Searching for the Dutch-Paris Escape Line
Today, July 14, is Bastille Day, the French national holiday celebrating freedom and democracy. It shouldn’t be any surprise that during WWII the Vichy regime banned the celebration of Bastille Day. This created a bit of a conundrum in 1944. In those parts of France that were definitively liberated by July 14, people celebrated publicly and with a lot of verve. In those places where the Germans were still in control, such as Paris, celebrations had to be a lot more circumspect. But what about those parts of the country that had never had much of a German presence or could consider themselves under Resistance control?
Two Dutch-Paris couriers found out just how confused the situation could be. Both men in their early 30s, they had left Switzerland a week earlier to try to find out what was happening with their Dutch-Paris colleagues in Paris and Brussels. They made it to Paris, although they couldn’t find most of the people they were looking for. They gave up trying to get to Brussels because there just weren’t any trains taking civilians north. So they headed back to Lyon, but were diverted because of damage to the railways.
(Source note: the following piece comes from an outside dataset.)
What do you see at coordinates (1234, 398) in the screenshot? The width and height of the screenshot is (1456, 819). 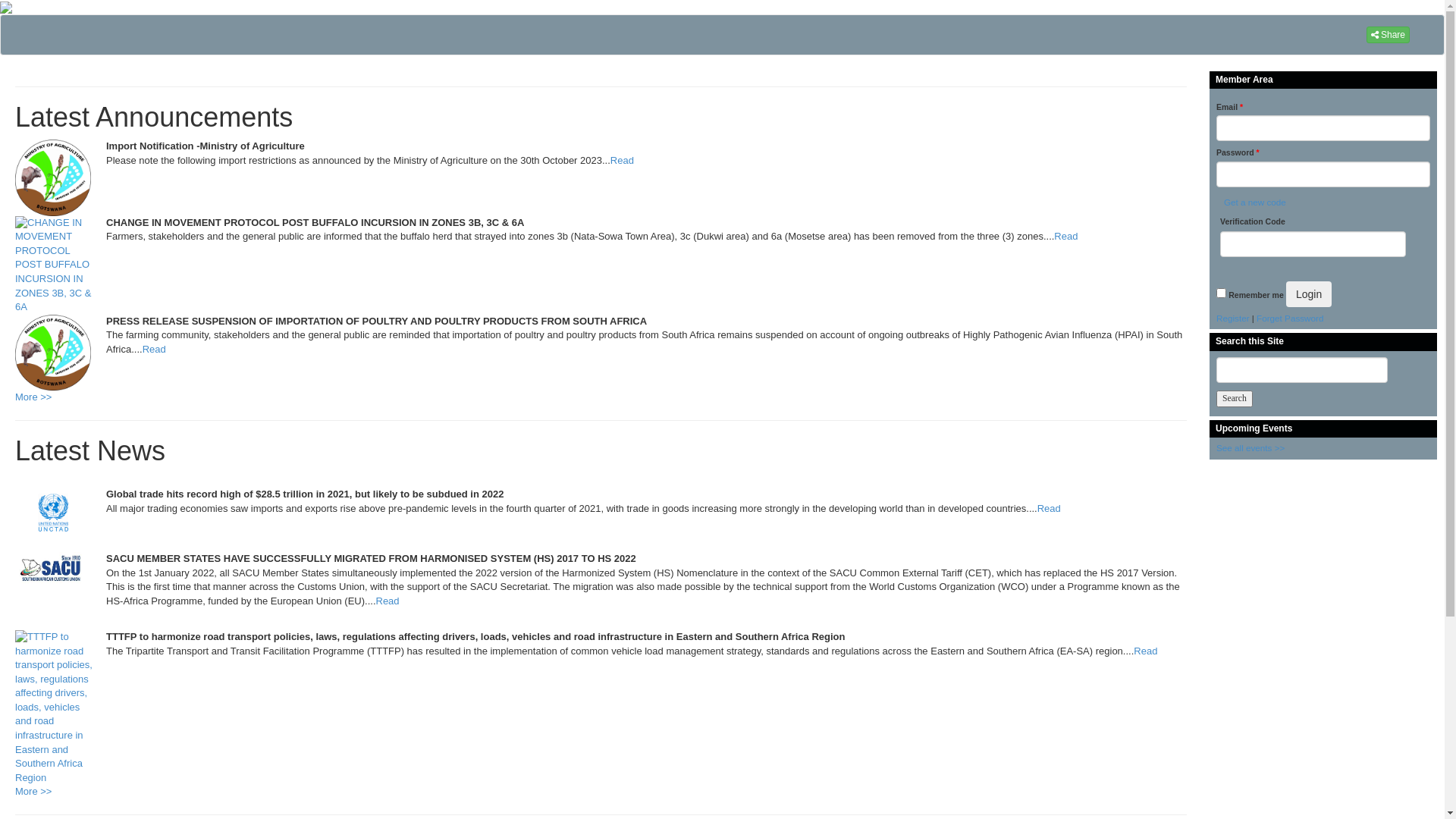 I see `'Search'` at bounding box center [1234, 398].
When they got to the end of the functioning train line, they found a taxi to take them to Lyon. But they were stopped at a roadblock manned by Germans disguised as peasants. What followed were a few extremely unpleasant hours, but these two wouldn’t have survived so long as Dutch-Paris couriers if they couldn’t bluff their way out of ugly situations. Much to their own surprise, they walked away from that.
That happened on July 14, 1944. As Dutchmen, they probably wouldn’t have noticed that it was Bastille Day except that the homes and villages they passed were decorated with the French flag and French colors to celebrate the forbidden holiday. What the story tells you is that the people who lived in that area near Chalons considered themselves to be liberated before the Germans considered themselves to be defeated there. That is a catastrophe waiting to happen.
It also tells us how confusing and dangerous the last months, weeks and days of the occupation were for civilians. The front lines might have been clear to the Allied armies and the Wehrmacht, but the situation was far from obvious to the people caught between the military Resistance and the Nazi and collaborationist police, paramilitary units and occupation authorities (who were not necessarily under the control of the Wehrmacht). For many civilians the summer of 1944 was intensely dangerous. We tend to forget that when we’re looking at all the photos of civilians overwhelmed with joy on the day that the Allied troops arrived to protect them from the enemy.